WORKING DATA Start Marker

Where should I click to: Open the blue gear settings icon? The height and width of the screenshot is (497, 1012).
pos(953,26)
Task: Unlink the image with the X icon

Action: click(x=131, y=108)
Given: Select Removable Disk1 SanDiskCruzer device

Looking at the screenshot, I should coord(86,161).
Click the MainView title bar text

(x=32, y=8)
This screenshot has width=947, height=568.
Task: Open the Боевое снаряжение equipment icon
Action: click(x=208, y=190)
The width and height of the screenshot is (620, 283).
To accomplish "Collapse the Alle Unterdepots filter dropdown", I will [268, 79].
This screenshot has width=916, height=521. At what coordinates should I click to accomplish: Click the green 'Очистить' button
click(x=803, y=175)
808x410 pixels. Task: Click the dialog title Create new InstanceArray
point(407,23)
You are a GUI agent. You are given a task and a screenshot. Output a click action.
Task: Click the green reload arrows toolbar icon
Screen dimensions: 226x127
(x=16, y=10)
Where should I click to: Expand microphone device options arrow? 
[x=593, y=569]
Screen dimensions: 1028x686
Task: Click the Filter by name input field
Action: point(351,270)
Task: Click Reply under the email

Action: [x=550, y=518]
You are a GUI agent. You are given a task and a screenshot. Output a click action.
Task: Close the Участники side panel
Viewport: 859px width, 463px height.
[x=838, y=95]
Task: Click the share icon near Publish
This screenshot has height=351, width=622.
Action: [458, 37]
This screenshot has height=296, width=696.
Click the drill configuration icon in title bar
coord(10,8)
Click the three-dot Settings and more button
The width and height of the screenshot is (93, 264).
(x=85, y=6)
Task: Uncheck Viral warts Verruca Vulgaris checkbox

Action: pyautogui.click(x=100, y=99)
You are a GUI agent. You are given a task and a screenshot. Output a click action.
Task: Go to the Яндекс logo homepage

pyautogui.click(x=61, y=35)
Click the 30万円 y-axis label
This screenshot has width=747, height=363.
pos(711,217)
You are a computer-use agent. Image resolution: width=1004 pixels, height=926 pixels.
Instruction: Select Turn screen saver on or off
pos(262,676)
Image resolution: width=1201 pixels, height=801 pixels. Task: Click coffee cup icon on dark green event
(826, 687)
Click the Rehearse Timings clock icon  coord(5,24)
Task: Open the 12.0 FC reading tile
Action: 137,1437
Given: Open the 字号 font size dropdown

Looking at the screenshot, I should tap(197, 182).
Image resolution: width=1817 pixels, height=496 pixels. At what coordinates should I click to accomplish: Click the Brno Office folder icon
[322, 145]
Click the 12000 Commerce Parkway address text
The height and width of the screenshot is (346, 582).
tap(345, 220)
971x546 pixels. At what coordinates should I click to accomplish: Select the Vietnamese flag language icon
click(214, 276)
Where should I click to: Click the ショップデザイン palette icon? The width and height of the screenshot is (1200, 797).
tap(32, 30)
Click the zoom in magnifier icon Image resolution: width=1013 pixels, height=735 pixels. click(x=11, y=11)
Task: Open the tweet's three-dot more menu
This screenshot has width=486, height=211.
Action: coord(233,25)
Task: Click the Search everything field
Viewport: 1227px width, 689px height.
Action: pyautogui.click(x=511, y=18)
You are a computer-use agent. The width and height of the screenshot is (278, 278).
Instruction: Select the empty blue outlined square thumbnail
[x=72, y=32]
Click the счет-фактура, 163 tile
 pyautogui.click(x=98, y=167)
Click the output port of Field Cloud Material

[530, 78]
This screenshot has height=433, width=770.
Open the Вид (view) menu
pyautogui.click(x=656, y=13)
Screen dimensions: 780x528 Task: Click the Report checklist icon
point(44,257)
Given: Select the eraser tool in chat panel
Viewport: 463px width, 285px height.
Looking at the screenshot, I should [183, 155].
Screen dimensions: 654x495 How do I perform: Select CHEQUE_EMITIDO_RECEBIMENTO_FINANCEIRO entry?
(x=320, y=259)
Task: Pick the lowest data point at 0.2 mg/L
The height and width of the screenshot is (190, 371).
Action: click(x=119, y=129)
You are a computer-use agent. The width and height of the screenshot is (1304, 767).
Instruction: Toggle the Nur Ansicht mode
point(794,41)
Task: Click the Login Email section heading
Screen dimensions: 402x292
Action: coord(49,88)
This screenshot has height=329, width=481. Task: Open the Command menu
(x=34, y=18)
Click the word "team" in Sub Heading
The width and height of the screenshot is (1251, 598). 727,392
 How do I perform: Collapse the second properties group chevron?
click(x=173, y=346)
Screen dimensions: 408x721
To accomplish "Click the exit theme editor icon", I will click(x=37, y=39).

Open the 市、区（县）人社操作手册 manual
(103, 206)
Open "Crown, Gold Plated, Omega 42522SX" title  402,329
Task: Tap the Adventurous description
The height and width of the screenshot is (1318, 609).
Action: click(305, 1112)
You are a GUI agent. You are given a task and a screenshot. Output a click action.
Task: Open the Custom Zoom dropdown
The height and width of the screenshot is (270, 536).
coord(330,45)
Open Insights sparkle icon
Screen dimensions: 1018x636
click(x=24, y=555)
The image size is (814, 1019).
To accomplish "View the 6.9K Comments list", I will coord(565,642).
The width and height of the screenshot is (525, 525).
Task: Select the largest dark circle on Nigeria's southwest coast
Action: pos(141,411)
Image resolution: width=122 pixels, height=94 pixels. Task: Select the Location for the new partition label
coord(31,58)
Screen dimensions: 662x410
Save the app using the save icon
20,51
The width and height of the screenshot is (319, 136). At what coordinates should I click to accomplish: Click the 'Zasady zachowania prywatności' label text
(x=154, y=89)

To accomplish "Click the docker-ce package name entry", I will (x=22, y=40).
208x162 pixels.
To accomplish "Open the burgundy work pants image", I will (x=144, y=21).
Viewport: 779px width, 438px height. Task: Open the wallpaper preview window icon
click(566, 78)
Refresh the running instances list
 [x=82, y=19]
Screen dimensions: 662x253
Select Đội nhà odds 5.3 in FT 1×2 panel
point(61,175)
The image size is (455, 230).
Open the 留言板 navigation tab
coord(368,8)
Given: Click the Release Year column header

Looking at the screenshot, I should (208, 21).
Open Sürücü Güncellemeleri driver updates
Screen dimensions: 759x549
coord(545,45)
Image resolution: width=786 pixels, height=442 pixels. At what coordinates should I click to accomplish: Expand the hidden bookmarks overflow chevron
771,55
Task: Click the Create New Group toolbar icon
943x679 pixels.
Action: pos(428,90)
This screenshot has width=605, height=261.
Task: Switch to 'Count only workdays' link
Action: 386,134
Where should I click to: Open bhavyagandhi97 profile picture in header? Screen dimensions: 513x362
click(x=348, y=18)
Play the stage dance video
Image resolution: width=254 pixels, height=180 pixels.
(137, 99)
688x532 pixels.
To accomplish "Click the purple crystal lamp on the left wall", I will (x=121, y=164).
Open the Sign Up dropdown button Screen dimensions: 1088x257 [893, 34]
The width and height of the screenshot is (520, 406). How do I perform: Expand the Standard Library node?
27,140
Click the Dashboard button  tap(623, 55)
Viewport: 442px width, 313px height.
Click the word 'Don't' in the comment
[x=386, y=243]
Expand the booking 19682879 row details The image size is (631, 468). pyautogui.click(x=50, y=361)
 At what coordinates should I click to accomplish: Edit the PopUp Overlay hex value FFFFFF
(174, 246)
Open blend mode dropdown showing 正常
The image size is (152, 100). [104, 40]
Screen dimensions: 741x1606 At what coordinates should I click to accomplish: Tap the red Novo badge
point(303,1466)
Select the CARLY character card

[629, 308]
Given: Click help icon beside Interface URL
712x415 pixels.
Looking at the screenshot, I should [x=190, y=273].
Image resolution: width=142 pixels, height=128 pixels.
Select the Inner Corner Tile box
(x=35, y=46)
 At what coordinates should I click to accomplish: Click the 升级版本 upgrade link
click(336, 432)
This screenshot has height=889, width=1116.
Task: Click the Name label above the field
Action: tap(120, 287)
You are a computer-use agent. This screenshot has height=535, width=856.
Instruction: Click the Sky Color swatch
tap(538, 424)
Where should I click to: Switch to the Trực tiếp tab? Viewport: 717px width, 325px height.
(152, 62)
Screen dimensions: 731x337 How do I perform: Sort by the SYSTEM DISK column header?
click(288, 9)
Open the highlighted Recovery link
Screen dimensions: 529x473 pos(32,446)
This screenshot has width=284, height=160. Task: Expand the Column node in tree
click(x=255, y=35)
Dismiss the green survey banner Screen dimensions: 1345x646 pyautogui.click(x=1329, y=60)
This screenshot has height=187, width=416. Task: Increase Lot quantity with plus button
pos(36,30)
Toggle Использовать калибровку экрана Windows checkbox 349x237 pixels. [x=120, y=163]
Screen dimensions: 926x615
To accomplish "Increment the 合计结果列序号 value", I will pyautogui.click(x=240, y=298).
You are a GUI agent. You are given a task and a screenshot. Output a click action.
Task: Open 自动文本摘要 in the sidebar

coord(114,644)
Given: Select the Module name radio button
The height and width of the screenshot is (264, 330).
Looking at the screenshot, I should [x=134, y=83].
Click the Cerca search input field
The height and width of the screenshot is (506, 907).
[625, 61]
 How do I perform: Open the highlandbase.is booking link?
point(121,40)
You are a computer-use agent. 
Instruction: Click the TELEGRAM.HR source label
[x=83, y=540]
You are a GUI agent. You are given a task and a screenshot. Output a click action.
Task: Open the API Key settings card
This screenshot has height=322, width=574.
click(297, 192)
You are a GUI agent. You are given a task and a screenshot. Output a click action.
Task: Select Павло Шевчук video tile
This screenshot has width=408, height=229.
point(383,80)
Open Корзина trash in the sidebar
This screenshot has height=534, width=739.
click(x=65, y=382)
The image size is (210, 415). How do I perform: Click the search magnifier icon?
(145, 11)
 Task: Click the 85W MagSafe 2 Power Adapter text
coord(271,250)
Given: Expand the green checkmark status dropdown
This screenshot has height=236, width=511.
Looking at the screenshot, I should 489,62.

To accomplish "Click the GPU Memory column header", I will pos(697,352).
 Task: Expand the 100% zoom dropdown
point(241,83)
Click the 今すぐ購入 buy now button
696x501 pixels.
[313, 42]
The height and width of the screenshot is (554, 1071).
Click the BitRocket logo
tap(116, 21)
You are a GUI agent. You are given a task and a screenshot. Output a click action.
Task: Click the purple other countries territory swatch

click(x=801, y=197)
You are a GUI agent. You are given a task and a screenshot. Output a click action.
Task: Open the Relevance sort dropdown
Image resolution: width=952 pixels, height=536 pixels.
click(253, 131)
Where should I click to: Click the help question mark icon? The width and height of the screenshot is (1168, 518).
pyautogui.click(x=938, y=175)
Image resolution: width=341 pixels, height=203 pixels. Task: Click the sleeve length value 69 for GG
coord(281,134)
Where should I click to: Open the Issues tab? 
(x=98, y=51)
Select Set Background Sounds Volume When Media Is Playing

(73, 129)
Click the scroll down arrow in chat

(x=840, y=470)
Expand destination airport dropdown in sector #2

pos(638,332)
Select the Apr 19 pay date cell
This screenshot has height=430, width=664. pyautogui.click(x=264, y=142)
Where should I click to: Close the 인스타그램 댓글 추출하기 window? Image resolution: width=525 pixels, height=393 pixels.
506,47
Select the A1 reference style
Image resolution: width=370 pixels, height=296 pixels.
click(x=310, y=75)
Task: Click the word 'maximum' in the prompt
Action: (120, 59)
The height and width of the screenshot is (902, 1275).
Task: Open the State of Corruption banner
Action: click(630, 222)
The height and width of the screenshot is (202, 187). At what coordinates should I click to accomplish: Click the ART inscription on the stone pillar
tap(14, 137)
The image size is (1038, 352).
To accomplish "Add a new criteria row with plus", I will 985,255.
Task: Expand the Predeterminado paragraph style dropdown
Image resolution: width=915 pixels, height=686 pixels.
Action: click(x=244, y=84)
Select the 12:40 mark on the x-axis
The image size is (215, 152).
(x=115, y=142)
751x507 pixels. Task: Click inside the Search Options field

WORKING DATA End Marker

AIM OF THE EXERCISE - For the word "toolbar", count how many lines of the entries contain it; give the number and nothing more.

ANSWER FOR THE TASK - 2